Heading into last Thursday’s European Central Bank (ECB) meeting, investors increasingly expected ECB President Mario Draghi and his colleagues to launch fresh stimulus measures. That’s because on top of the eurozone’s sluggish second-quarter economic data, the region’s purchasing managers’ indexes (PMIs) for July, released the day before the meeting, revealed that:
  • Eurozone business activity declined to 51.5, edging closer to the 50 mark separating contraction from expansion. Manufacturing slid to a 6½-year low.
  • Manufacturing activity in Germany, the eurozone’s largest economy, fell further into contraction territory (43.1).
  • The French manufacturing PMI also slipped, to 50. France is the region’s second-largest economy.  
The PMI releases also noted that rising concerns about trade wars, weakened economic growth prospects—both locally and globally—and Brexit-driven geopolitical stress have continued to weigh on eurozone business sentiment. Separately, the Ifo Institute reported that gauges of business optimism in Germany plunged to multi-year lows in July.    
Against that backdrop, investors initially cheered the ECB’s policy statement, which stated that the region needed “a highly accommodative stance of monetary policy for a prolonged period of time.” Global equities and sovereign bonds rallied. And much to the ECB’s approval, the euro declined to around 1.11 versus the dollar, approaching the common currency’s lowest point since May 2017. With Eurozone inflation undershooting the ECB’s 2% target for years, this drop was welcome. A weaker euro not only boosts prices but also make exports more competitive.   
But the good news was short-lived. In his press conference, Draghi failed to provide concrete steps for jumpstarting growth. He mentioned reducing already record-low interest rates and launching another round of quantitative easing (QE), most likely following the ECB’s upcoming September meeting. Draghi’s vague and underwhelming details underwhelmed markets. The euro rebounded, stocks relinquished their gains to finish the day in the red and bond yields rose.    
Why did investors turn a cold shoulder? A lack of credibility, perhaps. The ECB has been adept at raising expectations but not always at delivering. Another possibility is Draghi’s “lame duck” status. His term expires in October, when he will be replaced by current International Monetary Fund President Christine Lagarde. While she’s expected to stick to the ECB’s policy path, she’ll have limited firepower at her disposal. Not only does the scope for meaningful interest-rate cuts seem limited, but QE has failed to raise eurozone inflation significantly.      

U.S. economy: Amid the July heat, we’ll take this cooldown in GDP  

According to the government’s advance estimate, released on July 26, the U.S. economy grew at a 2.1% annualized rate in the second quarter, slightly above consensus forecasts but well below its first-quarter pace. 
Among the positives:
  • Consumer spending, which accounts for about 70% of GDP, grew at a 4.3% annualized rate. This marked a major improvement over the first quarter, when it rose just 1.1% as the government shutdown left some 800,000 people without a paycheck for most of January. For the two quarters combined, the roughly 2.7% growth provides a reasonable picture of consumer activity: solid, not spectacular, but certainly good enough to keep the U.S. out of recession.

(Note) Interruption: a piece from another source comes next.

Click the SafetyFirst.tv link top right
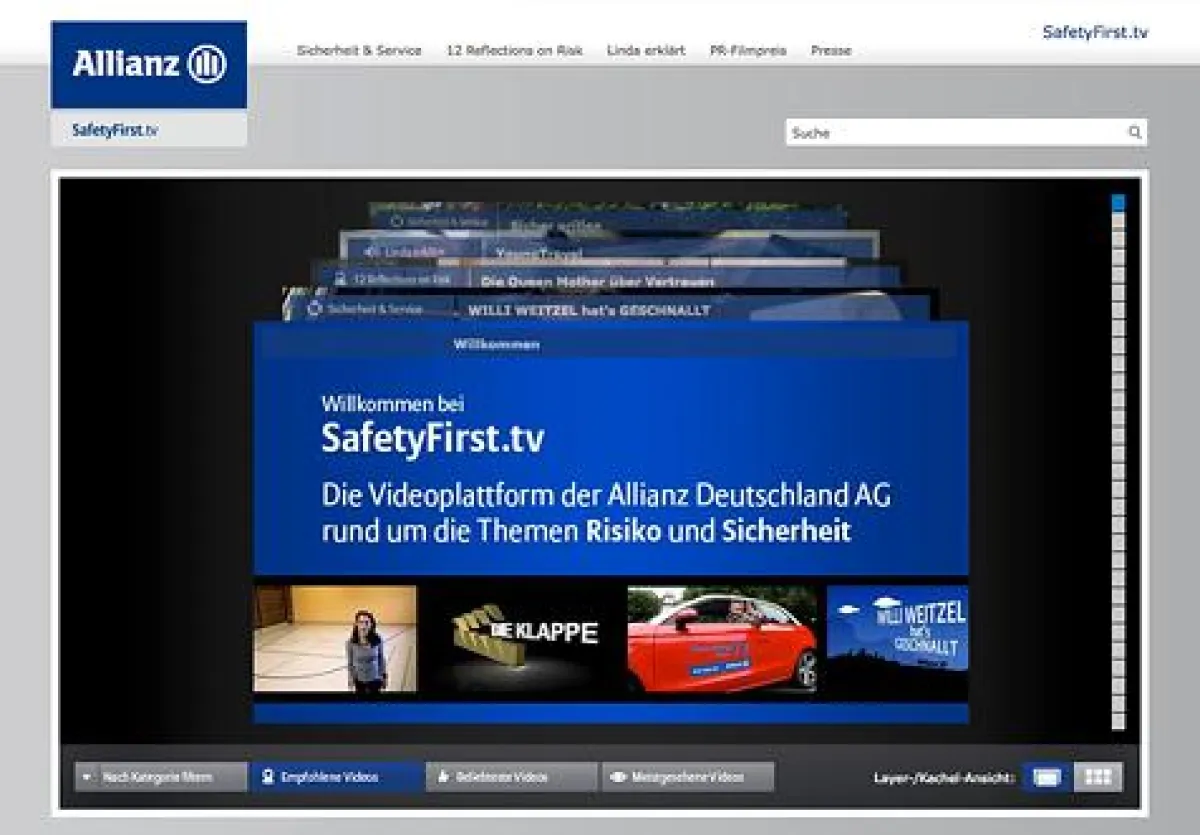This screenshot has height=835, width=1200. [1094, 31]
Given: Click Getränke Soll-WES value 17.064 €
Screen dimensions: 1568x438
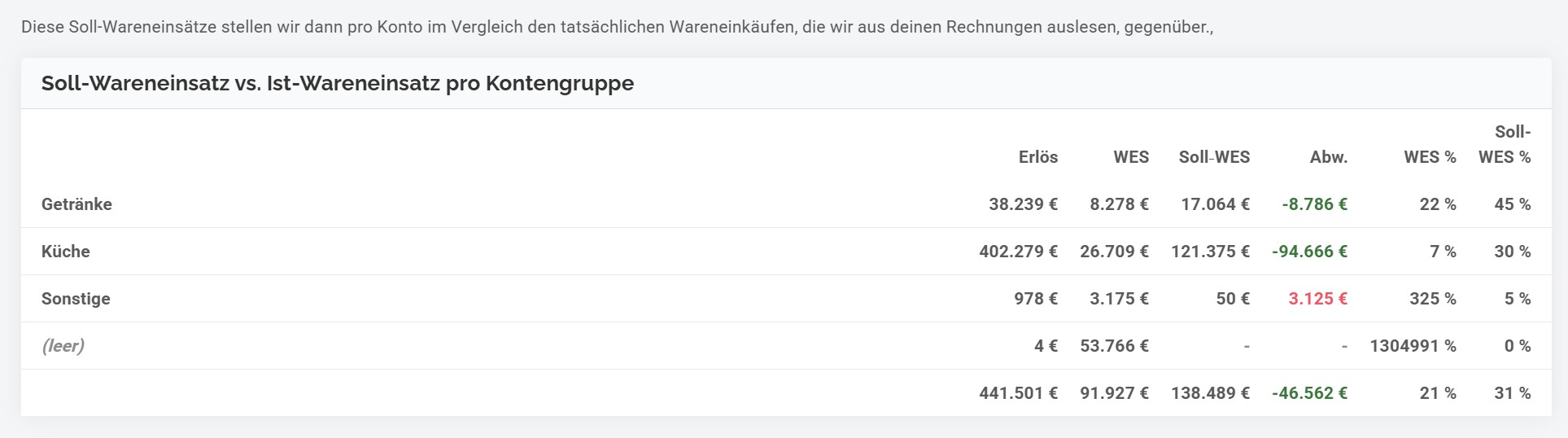Looking at the screenshot, I should (x=1215, y=204).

  • Government spending added impressively in the second quarter, with about one-third of its contribution coming from state and local governments’ infrastructure projects.
Negative impacts included:
  • Private investment, which registered its biggest quarterly contraction (5.5%) since 2015.
  • Inventories suffered their worst drawdown in a year. Producers failed to rapidly restock their shelves.
  • Trade, as soft global growth led to a drop in exports.   
So what’s our outlook for U.S. GDP?
If we see consumer spending growth of around 2.5%, partially offset by modest declines in investment, trade and government spending, the economy could continue to chug along at a 2%-2.5% annualized pace. This is what markets have come to expect during this long recovery, which began in 2009. Indeed, 2% GDP expansion over the balance of 2019 seems about right to us.
This material is prepared by and represents the views of Brian Nick, and does not necessarily represent the views of Nuveen LLC, its affiliates or other Nuveen staff.